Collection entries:
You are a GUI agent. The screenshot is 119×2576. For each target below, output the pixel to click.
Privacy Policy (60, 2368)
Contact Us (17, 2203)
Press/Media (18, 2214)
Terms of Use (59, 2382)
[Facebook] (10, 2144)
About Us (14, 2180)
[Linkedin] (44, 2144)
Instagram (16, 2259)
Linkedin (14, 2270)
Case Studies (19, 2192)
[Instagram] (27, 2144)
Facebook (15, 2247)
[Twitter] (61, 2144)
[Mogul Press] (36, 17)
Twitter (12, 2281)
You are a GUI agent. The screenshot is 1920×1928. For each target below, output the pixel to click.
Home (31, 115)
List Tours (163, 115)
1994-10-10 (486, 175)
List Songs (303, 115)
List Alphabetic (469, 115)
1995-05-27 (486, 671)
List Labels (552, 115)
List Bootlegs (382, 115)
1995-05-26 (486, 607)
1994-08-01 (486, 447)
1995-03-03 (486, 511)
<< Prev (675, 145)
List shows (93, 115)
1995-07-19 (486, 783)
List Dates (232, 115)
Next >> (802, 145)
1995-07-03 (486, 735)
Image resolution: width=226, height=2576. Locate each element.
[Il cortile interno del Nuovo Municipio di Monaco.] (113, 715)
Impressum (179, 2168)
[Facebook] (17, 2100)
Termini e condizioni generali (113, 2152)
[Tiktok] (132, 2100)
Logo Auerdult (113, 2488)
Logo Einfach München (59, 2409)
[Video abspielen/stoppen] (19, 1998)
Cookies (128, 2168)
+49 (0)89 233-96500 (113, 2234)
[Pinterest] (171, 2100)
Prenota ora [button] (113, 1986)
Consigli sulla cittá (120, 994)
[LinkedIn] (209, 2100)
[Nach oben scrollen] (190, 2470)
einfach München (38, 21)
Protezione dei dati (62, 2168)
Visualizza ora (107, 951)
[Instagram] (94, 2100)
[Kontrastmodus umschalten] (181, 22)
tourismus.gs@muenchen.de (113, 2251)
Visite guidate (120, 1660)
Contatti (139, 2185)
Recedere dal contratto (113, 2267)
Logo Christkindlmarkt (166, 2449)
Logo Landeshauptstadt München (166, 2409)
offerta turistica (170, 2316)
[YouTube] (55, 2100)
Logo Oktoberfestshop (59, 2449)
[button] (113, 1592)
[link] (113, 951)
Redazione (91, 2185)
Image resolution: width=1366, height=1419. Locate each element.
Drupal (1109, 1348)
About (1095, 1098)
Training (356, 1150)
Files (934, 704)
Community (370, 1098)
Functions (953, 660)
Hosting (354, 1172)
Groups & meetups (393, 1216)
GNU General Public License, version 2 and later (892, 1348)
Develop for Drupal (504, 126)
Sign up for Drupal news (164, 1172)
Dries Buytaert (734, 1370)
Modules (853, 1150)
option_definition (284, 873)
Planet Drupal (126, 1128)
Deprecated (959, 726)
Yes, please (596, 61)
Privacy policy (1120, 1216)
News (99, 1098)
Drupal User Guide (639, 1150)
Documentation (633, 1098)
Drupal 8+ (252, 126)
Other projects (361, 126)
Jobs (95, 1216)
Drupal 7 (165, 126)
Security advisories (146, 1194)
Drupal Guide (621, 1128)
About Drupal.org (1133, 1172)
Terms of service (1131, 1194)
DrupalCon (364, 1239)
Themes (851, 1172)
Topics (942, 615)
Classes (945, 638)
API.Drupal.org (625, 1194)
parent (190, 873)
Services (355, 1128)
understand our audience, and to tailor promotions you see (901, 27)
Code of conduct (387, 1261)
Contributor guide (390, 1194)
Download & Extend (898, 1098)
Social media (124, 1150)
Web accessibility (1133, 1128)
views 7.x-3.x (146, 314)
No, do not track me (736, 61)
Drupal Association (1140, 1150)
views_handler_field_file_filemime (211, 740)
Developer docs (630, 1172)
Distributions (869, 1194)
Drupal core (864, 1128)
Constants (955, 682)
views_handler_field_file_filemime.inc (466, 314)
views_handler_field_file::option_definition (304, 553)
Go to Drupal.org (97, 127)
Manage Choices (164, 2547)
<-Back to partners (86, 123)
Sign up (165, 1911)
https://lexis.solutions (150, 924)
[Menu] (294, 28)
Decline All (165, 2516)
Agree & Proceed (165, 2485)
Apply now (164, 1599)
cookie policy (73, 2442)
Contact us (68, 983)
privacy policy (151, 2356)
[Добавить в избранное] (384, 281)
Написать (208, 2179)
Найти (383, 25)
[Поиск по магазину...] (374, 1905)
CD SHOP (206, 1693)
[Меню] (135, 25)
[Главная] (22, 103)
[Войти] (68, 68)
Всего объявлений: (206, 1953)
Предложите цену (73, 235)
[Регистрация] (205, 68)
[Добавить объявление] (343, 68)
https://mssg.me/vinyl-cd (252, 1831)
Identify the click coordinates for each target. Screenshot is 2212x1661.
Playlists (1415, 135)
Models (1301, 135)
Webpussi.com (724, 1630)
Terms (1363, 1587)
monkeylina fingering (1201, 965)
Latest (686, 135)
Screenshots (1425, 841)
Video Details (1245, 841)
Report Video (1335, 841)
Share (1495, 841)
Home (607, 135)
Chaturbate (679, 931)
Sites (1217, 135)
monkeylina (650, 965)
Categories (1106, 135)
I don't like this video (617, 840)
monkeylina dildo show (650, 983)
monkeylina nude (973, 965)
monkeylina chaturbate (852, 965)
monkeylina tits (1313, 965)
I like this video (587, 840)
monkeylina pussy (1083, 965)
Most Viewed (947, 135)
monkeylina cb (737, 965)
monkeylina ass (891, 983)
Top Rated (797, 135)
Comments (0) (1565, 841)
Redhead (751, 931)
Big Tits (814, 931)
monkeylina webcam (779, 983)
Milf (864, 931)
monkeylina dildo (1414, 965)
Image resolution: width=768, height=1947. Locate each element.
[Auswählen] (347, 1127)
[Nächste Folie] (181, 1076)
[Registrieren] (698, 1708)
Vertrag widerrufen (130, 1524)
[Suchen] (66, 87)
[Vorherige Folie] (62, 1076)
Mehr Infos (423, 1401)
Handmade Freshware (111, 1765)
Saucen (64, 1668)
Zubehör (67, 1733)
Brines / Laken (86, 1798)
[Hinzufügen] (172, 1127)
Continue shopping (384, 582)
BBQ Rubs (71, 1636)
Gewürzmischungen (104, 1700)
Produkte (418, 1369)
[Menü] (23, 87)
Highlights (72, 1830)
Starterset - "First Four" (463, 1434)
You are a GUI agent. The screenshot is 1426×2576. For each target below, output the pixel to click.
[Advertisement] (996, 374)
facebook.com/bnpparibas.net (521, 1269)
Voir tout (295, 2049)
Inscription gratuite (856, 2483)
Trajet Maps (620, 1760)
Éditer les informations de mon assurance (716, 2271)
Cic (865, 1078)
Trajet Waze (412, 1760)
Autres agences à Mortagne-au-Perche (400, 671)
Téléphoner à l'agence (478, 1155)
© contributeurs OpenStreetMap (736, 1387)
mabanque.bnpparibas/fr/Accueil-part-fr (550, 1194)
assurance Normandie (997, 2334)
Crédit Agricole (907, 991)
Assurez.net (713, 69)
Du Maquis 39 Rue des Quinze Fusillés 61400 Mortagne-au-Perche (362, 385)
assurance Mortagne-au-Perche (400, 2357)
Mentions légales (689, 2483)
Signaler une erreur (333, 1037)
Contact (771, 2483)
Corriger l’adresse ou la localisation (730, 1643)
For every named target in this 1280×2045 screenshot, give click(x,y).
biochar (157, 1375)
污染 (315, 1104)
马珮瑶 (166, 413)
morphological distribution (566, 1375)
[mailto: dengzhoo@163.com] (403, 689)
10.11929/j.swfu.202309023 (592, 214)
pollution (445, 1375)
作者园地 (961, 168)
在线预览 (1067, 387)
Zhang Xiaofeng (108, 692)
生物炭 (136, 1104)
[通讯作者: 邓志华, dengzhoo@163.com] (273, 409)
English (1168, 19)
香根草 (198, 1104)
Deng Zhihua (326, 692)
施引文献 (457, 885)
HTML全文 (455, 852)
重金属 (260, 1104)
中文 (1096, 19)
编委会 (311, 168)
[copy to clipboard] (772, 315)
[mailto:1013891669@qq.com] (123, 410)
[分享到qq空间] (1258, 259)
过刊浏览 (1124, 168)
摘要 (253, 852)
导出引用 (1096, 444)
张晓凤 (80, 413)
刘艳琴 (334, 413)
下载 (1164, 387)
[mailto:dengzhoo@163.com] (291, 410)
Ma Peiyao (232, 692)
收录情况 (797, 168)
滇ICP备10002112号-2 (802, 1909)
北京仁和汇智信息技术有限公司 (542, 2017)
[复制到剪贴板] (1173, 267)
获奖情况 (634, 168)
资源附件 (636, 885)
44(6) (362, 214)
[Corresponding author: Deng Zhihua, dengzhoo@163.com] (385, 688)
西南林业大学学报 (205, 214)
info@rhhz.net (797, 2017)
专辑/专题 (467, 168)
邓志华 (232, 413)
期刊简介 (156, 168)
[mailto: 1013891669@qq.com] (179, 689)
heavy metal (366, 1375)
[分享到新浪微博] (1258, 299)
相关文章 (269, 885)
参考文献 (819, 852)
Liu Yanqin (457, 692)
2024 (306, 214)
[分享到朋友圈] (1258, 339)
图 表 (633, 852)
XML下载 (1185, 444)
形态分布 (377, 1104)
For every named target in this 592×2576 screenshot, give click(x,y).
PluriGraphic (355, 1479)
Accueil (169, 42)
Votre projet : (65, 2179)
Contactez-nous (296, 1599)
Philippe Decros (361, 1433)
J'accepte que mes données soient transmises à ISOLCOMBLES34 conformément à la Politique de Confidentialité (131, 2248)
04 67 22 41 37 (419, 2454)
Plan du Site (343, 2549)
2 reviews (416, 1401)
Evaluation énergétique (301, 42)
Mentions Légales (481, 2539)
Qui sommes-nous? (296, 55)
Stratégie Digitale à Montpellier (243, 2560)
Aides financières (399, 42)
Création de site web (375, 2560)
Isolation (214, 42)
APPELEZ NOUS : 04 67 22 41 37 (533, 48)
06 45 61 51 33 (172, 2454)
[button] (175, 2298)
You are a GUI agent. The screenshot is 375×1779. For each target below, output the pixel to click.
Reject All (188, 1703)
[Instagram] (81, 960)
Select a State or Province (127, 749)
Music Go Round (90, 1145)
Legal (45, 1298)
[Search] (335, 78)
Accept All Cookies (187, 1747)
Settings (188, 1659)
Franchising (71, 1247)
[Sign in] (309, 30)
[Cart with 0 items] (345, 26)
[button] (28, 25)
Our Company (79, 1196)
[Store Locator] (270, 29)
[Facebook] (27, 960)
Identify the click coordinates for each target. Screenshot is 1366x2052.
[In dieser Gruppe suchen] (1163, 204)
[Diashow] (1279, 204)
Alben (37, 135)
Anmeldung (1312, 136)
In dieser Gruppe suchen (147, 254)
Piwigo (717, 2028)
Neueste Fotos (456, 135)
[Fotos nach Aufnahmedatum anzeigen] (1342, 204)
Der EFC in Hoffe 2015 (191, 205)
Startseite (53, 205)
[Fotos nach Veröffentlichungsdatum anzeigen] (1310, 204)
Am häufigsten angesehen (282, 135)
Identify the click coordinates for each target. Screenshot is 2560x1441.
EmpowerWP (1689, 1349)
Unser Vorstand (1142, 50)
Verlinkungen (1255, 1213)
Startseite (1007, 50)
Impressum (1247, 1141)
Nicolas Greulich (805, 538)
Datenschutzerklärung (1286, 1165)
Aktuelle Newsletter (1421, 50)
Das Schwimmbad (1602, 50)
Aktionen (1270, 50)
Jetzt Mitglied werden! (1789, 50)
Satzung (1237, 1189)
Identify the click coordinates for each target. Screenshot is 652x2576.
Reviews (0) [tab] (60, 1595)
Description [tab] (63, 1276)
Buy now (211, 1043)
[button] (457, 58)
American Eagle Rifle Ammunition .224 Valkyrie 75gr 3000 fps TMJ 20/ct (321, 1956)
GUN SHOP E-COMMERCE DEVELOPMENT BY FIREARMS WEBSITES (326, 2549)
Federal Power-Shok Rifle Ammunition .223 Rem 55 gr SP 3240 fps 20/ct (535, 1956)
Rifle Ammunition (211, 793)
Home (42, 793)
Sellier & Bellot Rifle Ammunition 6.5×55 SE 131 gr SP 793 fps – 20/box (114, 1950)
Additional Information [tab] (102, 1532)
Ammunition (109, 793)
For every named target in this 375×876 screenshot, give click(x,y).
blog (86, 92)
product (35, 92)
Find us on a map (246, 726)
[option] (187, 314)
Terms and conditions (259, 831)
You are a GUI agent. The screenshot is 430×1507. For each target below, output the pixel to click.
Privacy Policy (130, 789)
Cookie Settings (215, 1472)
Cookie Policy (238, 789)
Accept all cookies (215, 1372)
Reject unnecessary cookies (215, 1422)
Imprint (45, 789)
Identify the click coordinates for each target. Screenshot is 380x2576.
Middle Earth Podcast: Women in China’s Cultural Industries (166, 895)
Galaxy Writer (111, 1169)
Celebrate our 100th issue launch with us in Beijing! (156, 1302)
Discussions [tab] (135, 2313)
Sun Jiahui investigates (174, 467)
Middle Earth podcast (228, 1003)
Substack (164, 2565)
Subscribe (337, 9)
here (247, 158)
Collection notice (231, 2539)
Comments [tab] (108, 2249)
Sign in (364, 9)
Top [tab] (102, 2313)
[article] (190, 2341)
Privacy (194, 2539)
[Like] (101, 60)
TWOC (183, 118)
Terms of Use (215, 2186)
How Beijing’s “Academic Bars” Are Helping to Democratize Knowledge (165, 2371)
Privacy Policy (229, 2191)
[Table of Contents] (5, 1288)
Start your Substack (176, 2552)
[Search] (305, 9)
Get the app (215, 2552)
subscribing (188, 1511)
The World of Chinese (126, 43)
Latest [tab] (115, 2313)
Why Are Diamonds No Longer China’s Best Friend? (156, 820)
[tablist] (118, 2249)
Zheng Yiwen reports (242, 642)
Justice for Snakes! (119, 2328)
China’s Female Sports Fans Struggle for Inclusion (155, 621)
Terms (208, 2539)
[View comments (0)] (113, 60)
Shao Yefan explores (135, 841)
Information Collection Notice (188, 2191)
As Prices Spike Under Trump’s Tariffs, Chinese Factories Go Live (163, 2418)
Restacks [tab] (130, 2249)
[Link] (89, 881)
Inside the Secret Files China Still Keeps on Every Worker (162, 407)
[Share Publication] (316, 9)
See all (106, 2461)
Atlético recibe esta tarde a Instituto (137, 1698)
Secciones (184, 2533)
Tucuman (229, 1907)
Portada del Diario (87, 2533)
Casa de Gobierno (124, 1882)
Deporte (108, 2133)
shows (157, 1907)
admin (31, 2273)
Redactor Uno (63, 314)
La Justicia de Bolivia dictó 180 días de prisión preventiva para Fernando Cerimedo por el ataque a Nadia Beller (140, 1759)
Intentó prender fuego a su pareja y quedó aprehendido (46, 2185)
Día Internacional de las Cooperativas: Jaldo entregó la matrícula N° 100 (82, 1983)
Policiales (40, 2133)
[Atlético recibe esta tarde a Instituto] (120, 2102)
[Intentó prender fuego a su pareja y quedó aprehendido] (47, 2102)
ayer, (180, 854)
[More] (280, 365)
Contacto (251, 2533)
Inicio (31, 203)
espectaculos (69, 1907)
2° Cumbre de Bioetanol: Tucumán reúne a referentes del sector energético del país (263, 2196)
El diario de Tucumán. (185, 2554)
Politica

• **WORK ITEM**: Copy out each line from the preceding entries that mentions the word "this".

• **YOUR SOLUTION**:
I don't like this video (617, 840)
I like this video (587, 840)
For every named target in this 1280×2045 screenshot, give click(x,y).
For every named target in this 592×2576 screenshot, give click(x,y).
For every named target in this 375×876 screenshot, give click(x,y).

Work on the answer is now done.